As he told The Australian:
‘Exxon decided they wanted to be an energy company, not just an oil and chemical company. They thought oil would peak by about the year 2000. So we were allowed to work on anything in energy provided it wasn’t petroleum or chemical related.’
Whittingham and his team discovered that holding lithium ions between plates of titanium sulphide created electricity.
This breakthrough paved the way for the development of the lithium-ion batteries we use today in things like laptops, cell phones and electric vehicles (EVs).
Batteries are crucial for the energy transition
EVs…wind turbines…solar panels…for all, batteries play a key role. Batteries help store excess electricity to be used later when needed.
But lithium-ion batteries are a decades-old technology. What’s more, lithium batteries need massive amounts of critical minerals.
So, the battery industry is currently working frantically on two areas.
One is to improve existing lithium-ion batteries by trying to make them cheaper.
That’s one of the reasons why lithium iron phosphate (LFP) batteries have been gaining ground.
You see, lithium-ion batteries aren’t all the same. There’s more than one type, and they vary depending on the chemical composition of the cathode.
As you can see below, nickel manganese cobalt oxide (NMC for short) is the dominant lithium-ion EV battery today. But lithium iron phosphate batteries have been gaining share (in light green).
LFP batteries have no nickel or cobalt. They are cheaper to produce and are more stable, although the downside is that they have less range.
The industry is also working on increasing driving range.
One interesting development in this area has come from Toyota. They’ve been busy developing a solid-state battery that would have a 1200-kilometre range and would recharge in 10 minutes…impressive.

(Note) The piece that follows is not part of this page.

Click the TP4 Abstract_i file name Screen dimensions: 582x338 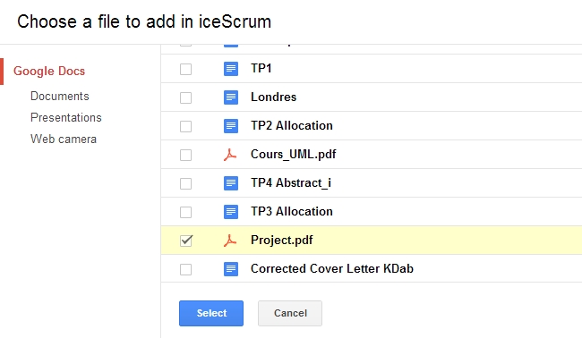click(291, 183)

Solid-state batteries have a solid electrolyte instead of a liquid one. They have higher energy density, are lighter, faster to charge, have a longer lifespan, and are safer and more stable when compared to traditional lithium-ion batteries.

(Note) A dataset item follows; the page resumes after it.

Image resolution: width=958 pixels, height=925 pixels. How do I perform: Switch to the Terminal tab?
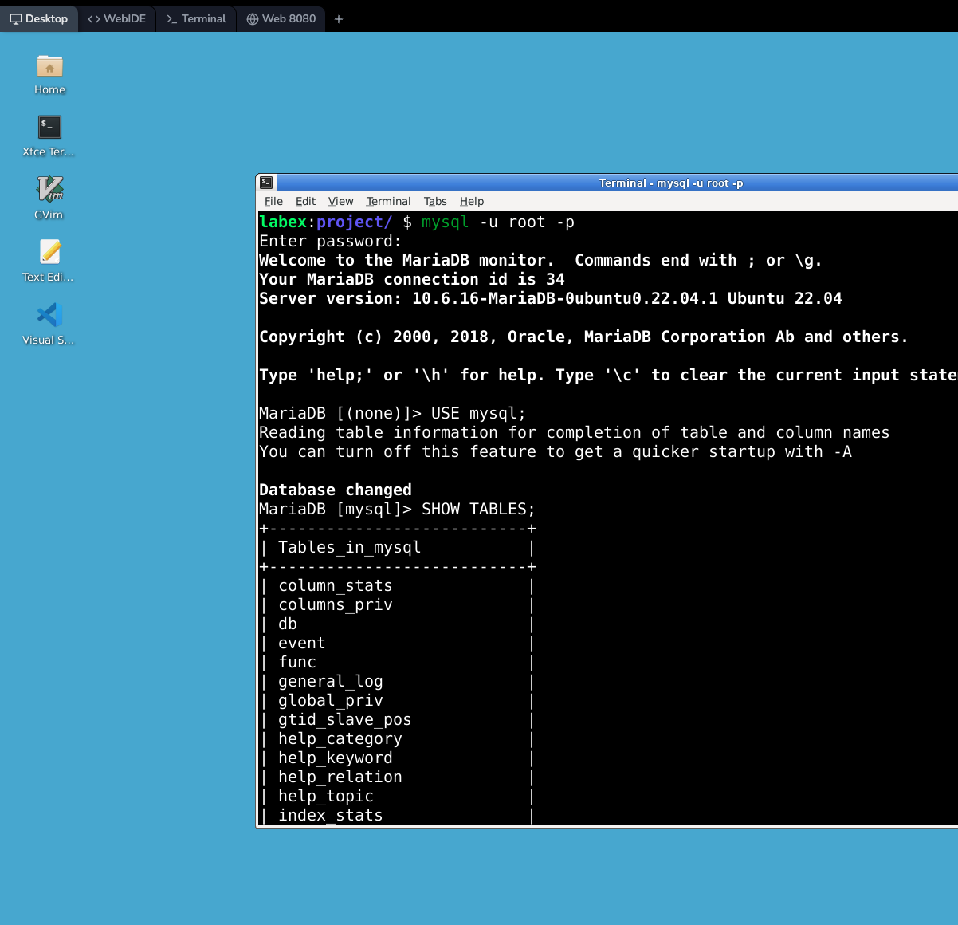(x=195, y=18)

But solid-state batteries are still pretty new. They are expensive and hard to manufacture at scale.
Still, solid-state batteries are something to keep an eye out for.

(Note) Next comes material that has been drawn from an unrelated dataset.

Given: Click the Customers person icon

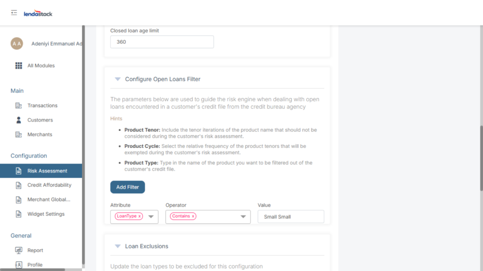Looking at the screenshot, I should 19,120.
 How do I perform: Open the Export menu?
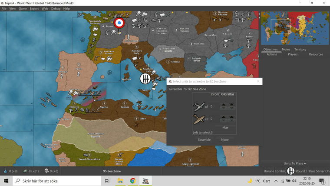[x=34, y=9]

Working on the battery of the future
The other area the battery industry is working on is to create alternatives to lithium-ion batteries.
And there are plenty of companies experimenting with different types of batteries.
For instance, Contemporary Amperex Technology Co (CATL) — the largest lithium-ion battery manufacturer in the world — has started to produce a sodium-ion battery cell.
And EV manufacturer, BYD Co, is also planning to get some skin in this game. BYD has partnered with Huaihai Holding Group to build a sodium-ion battery plant in China.
As you may have guessed, the battery uses sodium, a material that’s way more abundant and cheaper than lithium.
So, this would make these batteries cheaper to produce than lithium-ion batteries. However, the disadvantage is that they have less energy density which currently may suit only smaller EVs.
More recently, we’ve also seen some breakthroughs in rechargeable zinc-air batteries. These use a zinc negative electrode and air as a positive electrode.
In a study published at EcoMat, engineers at Edith Cowan University used a mix of new materials to redesign zinc-air batteries.
As Dr Muhammad Rizwan Azhar, who led the project, said:
‘Rechargeable zinc-air batteries (ZABs) are becoming more appealing because of their low cost, environmental friendliness, high theoretical energy density, and inherent safety. With the emergence of next-generation long-range vehicles and electric aircraft in the market, there is an increasing need for safer, more cost-effective, and high-performance battery systems that can surpass the capabilities of lithium-ion batteries.’
In short, lithium-ion batteries may be the dominant battery right now. But when it comes to batteries, there could be a lot of disruption coming our way.